WHAT YOU NEED TO DO: Convert the records from the line with "Click the question mark help icon" to the line with "Click the notebook-style", both included, into a JSON list of strings with one string per line, omitting blank lines.

+---+

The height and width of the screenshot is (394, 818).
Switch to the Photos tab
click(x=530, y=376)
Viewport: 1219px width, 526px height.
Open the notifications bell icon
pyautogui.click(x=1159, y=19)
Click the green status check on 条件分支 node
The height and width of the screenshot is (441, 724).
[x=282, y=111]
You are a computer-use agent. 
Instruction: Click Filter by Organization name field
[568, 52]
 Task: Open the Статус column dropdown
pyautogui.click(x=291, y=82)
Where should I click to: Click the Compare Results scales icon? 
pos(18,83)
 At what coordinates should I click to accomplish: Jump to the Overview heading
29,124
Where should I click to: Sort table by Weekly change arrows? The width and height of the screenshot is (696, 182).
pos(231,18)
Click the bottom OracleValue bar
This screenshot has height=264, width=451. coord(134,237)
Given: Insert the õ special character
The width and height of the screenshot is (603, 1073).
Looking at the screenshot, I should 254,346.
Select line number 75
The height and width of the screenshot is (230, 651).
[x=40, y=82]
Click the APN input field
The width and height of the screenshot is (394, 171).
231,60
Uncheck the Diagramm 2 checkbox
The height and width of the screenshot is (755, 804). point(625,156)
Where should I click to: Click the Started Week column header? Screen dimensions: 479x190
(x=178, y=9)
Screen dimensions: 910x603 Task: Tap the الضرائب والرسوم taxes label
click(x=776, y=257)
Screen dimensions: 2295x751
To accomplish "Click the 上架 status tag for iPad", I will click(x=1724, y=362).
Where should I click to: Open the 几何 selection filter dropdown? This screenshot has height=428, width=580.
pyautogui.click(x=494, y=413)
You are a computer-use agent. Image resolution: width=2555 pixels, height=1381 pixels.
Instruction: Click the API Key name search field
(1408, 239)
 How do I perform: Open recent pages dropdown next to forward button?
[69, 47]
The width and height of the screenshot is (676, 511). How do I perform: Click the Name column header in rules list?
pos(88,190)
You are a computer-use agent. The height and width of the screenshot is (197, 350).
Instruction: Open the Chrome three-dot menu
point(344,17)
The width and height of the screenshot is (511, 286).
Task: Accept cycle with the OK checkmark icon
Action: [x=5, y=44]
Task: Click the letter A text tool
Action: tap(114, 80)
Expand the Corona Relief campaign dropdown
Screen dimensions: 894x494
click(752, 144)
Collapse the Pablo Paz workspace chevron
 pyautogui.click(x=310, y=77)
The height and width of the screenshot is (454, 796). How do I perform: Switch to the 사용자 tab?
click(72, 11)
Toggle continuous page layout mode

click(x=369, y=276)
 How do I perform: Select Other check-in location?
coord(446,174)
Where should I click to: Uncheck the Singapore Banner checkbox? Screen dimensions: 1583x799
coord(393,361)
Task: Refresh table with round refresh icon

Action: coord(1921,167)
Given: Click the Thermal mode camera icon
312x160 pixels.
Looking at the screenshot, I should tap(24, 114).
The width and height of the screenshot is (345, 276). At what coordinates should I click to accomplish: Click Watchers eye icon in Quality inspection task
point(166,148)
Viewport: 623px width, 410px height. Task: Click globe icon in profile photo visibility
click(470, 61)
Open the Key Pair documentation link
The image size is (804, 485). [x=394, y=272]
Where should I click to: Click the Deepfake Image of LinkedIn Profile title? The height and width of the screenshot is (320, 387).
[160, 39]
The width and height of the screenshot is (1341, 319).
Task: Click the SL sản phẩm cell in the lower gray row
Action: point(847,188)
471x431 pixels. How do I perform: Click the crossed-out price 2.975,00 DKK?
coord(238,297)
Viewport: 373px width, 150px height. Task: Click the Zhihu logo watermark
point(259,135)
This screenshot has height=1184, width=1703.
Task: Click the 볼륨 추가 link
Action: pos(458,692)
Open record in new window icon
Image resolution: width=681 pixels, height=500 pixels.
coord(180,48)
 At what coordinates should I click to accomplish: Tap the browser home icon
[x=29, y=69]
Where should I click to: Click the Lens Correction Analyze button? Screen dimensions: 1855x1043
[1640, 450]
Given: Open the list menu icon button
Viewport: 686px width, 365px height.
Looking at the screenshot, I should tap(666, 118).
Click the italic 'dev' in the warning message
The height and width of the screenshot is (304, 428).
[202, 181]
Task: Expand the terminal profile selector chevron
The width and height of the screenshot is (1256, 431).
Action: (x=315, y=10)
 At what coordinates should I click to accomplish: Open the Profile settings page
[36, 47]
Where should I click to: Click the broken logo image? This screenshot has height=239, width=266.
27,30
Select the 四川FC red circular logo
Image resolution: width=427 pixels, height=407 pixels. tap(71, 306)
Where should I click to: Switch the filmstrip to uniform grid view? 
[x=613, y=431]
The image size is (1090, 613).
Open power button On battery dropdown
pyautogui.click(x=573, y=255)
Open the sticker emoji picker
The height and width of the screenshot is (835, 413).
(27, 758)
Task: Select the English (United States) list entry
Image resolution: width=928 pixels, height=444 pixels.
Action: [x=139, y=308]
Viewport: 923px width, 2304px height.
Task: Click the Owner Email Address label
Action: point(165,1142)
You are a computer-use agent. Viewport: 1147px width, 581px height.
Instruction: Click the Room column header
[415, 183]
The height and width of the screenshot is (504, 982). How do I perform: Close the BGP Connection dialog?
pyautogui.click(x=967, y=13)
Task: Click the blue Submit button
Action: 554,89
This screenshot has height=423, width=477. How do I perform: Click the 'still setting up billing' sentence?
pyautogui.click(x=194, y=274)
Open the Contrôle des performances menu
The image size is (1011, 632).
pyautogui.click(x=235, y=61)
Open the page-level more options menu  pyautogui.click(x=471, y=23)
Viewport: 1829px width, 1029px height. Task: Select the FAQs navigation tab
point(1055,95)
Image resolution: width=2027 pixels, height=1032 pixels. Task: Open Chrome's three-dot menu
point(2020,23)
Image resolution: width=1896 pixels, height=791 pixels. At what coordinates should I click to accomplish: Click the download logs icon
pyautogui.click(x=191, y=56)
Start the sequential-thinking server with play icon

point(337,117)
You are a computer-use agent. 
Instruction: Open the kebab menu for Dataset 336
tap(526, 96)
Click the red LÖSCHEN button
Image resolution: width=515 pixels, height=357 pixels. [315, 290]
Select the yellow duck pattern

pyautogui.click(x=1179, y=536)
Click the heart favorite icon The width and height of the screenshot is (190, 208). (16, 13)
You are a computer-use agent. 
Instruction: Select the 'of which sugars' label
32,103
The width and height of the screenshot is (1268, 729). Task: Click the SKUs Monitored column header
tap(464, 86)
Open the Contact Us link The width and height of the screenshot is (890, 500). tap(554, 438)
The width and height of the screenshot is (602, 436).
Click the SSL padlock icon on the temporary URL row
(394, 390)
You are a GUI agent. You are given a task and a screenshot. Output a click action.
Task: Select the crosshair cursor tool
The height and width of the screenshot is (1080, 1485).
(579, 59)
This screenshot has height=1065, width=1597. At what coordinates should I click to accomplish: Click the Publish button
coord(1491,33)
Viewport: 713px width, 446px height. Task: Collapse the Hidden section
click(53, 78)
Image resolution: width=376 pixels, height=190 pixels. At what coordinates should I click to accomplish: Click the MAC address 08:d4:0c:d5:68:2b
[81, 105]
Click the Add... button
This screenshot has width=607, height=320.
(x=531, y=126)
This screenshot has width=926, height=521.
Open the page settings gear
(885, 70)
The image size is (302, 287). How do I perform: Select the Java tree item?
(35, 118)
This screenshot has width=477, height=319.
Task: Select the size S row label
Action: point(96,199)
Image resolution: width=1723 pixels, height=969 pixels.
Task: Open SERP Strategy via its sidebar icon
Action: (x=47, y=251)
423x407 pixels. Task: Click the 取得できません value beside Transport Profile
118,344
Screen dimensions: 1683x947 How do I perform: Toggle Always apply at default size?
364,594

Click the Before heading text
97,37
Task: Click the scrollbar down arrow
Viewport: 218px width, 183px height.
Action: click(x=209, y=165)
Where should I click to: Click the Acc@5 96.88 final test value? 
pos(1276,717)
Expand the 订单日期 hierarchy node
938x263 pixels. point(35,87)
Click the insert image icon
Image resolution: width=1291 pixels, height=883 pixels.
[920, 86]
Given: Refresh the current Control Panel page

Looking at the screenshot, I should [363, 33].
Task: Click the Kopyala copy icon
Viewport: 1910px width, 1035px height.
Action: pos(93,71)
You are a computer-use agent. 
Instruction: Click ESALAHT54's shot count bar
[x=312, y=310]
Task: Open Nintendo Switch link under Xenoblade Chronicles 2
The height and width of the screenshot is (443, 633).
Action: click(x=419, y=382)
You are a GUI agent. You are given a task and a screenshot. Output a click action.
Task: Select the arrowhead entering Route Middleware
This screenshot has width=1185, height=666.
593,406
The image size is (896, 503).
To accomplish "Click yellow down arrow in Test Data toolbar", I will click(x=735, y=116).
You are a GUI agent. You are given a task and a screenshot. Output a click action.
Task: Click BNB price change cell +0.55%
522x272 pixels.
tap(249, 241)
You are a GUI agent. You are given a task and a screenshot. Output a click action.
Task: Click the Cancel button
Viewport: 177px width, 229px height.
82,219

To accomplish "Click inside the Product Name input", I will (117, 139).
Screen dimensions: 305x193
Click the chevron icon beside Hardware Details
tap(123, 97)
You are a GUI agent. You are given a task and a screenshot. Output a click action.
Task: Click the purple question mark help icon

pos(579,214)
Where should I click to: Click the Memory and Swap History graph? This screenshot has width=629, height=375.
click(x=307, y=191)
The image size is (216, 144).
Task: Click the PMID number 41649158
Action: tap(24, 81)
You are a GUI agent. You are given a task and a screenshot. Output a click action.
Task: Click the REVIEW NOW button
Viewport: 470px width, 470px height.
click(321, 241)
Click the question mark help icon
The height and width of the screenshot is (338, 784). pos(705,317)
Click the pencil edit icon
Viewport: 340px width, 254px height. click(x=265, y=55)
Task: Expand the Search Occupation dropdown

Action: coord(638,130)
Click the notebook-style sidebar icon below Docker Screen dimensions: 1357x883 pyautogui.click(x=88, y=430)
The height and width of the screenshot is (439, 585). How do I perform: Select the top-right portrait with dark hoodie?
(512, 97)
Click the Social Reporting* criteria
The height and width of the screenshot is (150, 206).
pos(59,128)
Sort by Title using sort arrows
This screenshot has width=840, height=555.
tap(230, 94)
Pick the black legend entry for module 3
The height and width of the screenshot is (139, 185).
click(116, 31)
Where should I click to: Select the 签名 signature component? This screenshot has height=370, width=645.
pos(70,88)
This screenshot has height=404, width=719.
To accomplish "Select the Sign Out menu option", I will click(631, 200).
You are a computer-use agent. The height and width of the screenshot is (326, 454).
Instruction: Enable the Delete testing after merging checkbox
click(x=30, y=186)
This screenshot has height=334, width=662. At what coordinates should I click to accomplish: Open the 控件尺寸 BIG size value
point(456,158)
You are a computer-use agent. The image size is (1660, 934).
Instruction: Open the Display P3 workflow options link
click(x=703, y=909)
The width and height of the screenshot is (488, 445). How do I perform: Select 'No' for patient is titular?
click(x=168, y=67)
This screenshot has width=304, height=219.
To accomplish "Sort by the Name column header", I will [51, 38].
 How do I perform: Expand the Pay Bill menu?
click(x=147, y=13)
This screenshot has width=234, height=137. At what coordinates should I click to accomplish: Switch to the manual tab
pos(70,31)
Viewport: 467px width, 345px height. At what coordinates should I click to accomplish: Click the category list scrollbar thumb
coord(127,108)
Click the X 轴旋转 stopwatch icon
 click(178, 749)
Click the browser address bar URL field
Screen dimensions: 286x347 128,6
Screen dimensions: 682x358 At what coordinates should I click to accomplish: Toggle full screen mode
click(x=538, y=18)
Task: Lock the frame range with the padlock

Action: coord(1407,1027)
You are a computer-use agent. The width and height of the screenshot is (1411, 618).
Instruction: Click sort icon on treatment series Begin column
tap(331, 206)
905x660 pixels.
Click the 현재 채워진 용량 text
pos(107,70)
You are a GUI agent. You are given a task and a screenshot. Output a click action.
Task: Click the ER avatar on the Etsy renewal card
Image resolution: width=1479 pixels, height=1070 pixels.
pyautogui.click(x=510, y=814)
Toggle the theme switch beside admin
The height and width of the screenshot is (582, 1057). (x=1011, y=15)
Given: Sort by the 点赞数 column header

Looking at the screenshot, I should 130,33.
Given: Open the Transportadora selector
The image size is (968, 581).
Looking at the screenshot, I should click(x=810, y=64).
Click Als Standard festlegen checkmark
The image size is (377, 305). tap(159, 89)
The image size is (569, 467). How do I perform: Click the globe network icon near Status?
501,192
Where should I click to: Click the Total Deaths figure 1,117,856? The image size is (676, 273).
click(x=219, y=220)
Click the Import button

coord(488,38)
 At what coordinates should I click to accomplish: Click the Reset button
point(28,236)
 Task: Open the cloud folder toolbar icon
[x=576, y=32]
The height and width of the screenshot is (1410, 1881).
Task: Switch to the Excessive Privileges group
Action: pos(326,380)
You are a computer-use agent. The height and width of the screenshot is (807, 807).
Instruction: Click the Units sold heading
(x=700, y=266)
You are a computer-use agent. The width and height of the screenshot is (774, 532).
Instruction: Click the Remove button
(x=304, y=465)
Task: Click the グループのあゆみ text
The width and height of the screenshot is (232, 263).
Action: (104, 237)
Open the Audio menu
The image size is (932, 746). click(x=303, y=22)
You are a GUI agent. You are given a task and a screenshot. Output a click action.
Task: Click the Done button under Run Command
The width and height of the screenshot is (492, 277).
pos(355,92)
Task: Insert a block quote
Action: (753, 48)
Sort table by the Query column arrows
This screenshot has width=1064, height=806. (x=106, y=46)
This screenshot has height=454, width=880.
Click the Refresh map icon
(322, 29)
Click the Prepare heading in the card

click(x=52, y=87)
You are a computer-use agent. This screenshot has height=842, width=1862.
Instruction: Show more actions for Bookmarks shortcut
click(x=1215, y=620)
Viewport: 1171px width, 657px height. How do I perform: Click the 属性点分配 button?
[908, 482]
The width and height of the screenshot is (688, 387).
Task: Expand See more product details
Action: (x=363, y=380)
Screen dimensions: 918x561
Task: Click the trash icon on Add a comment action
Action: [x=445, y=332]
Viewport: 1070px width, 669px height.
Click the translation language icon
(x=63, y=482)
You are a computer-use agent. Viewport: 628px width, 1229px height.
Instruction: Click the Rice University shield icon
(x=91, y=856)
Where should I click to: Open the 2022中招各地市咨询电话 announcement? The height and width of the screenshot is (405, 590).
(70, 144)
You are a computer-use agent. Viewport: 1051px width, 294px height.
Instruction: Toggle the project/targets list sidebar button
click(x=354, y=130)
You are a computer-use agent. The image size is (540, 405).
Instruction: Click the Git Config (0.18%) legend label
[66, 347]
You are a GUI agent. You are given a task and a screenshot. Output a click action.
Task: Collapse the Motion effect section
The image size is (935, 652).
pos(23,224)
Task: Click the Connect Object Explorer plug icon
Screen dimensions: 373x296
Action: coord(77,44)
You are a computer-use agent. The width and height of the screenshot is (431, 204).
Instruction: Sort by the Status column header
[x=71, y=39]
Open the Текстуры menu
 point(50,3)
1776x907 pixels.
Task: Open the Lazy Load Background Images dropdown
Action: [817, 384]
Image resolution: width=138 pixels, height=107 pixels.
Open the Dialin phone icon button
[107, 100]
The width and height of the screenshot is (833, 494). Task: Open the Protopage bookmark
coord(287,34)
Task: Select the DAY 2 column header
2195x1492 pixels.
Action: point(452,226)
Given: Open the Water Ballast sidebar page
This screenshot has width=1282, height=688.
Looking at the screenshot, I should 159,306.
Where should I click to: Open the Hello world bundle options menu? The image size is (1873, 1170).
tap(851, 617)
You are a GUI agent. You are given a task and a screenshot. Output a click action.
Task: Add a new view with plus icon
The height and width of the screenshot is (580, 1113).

+---+

TASK RESULT:
[
  "Click the question mark help icon",
  "The height and width of the screenshot is (338, 784). pos(705,317)",
  "Click the pencil edit icon",
  "Viewport: 340px width, 254px height. click(x=265, y=55)",
  "Task: Expand the Search Occupation dropdown",
  "Action: coord(638,130)",
  "Click the notebook-style sidebar icon below Docker Screen dimensions: 1357x883 pyautogui.click(x=88, y=430)"
]